Instructions to follow: Locate, in the data below, the line that contains "Instruction: Click the add" and the line that contains "Click the filter field under UUID column"; reproduce exactly those two lines and every line between them, nothing more.

Exercise inputs:

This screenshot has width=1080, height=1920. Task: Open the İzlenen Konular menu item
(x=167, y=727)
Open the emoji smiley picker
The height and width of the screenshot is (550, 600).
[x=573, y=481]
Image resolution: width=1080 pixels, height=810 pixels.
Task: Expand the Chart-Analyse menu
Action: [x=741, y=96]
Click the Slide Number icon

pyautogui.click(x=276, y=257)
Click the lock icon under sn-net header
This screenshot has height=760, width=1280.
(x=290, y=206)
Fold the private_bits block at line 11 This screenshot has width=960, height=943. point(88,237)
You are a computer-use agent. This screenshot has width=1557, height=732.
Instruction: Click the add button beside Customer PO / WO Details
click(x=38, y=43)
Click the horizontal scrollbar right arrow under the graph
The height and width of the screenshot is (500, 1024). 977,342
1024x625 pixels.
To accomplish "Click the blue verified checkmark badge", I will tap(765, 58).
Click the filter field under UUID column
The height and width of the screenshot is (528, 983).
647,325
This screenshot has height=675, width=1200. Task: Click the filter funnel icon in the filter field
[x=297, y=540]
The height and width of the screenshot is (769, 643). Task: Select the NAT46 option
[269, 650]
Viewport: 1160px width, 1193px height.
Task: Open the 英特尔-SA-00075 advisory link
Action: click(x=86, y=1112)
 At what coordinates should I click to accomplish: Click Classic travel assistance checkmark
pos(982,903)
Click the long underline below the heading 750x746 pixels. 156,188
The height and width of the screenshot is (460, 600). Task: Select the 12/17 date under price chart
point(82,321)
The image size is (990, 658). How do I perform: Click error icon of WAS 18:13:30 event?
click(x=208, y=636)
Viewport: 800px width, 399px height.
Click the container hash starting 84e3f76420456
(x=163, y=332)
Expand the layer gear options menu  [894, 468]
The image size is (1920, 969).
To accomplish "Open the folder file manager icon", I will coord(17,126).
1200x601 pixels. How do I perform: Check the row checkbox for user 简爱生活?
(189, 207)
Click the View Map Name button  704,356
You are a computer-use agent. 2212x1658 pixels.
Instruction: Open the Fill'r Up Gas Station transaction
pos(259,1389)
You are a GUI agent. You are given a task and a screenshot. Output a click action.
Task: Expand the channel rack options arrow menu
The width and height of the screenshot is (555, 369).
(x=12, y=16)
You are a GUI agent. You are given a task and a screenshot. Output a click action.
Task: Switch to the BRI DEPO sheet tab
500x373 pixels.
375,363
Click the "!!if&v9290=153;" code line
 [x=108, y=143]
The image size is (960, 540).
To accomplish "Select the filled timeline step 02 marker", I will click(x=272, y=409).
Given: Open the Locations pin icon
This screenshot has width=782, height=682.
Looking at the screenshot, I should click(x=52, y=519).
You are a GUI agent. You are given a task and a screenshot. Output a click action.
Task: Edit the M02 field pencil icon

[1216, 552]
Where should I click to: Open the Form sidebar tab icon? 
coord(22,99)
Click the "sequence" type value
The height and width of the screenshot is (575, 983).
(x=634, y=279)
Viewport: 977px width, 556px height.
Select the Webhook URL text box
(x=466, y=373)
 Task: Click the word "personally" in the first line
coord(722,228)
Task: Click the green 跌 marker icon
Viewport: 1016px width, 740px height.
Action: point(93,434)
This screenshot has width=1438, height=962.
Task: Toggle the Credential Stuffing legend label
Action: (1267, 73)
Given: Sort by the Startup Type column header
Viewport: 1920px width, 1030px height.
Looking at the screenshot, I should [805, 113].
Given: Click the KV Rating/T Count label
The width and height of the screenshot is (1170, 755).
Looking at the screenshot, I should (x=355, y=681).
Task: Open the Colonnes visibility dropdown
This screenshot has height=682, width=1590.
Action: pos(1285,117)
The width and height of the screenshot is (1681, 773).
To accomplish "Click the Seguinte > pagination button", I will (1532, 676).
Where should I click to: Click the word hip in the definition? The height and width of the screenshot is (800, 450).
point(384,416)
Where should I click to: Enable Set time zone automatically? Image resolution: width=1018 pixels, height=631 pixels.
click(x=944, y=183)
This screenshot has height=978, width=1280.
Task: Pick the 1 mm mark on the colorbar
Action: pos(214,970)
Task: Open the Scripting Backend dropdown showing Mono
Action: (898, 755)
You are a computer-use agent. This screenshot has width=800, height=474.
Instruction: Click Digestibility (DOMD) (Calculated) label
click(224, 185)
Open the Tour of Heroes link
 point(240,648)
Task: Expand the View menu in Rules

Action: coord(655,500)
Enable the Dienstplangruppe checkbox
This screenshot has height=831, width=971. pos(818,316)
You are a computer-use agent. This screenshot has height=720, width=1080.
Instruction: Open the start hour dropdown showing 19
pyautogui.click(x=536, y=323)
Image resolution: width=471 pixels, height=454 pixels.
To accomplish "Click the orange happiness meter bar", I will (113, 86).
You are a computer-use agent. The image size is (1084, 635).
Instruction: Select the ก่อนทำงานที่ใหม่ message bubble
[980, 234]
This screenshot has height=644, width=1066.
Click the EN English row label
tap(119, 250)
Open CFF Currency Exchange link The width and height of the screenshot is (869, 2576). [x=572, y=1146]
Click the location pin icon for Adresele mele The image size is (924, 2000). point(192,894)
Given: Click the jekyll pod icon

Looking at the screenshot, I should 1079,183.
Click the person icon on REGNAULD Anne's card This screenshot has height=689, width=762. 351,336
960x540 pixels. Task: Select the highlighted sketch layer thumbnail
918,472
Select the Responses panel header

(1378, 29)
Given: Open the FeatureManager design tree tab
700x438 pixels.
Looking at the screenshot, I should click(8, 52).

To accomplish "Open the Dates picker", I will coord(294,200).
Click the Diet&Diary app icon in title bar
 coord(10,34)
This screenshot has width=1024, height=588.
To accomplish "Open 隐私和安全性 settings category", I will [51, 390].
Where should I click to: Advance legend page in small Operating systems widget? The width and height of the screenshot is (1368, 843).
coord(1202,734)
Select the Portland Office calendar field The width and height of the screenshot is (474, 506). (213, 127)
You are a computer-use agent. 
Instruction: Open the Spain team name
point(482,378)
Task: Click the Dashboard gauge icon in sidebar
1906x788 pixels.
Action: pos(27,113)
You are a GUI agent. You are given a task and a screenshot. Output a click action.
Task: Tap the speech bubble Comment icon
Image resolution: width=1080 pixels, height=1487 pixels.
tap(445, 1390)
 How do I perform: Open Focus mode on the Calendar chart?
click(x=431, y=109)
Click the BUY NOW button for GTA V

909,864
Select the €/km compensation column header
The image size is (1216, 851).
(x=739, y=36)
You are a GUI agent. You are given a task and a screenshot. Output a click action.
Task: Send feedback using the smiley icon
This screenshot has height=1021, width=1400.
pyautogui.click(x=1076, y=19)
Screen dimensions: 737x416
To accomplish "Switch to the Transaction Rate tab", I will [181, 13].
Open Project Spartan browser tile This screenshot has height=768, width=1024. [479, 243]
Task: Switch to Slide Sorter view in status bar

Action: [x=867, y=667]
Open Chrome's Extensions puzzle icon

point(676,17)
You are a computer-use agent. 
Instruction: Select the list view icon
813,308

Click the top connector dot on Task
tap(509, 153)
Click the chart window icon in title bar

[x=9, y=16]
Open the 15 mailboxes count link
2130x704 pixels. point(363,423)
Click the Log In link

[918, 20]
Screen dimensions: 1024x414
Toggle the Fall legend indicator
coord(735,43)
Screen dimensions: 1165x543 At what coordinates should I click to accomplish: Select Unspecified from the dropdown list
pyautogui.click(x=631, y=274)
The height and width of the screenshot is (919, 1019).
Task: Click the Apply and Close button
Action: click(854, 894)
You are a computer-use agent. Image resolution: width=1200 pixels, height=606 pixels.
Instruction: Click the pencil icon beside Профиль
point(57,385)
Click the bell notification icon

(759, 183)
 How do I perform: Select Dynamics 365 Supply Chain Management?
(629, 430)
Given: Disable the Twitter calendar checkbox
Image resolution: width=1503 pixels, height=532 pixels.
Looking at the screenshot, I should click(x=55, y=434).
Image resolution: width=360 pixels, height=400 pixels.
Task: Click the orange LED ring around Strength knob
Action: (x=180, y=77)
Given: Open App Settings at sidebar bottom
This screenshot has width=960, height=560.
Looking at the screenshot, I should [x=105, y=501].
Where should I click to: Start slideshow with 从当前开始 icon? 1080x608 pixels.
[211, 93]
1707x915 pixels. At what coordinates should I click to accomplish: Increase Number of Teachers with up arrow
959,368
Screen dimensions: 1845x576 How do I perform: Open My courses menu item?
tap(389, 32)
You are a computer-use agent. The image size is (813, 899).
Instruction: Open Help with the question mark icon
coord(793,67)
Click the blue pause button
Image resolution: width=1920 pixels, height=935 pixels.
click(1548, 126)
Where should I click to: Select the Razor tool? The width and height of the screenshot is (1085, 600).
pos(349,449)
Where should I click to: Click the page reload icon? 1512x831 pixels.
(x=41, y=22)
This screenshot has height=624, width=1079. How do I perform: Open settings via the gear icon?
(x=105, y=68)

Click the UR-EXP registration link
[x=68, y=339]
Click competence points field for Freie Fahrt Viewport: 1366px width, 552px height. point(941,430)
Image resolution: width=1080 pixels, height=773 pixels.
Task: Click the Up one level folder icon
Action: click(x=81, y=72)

Task solution:
Instruction: Click the add button beside Customer PO / WO Details
click(x=38, y=43)
Click the horizontal scrollbar right arrow under the graph
The height and width of the screenshot is (500, 1024). 977,342
1024x625 pixels.
To accomplish "Click the blue verified checkmark badge", I will tap(765, 58).
Click the filter field under UUID column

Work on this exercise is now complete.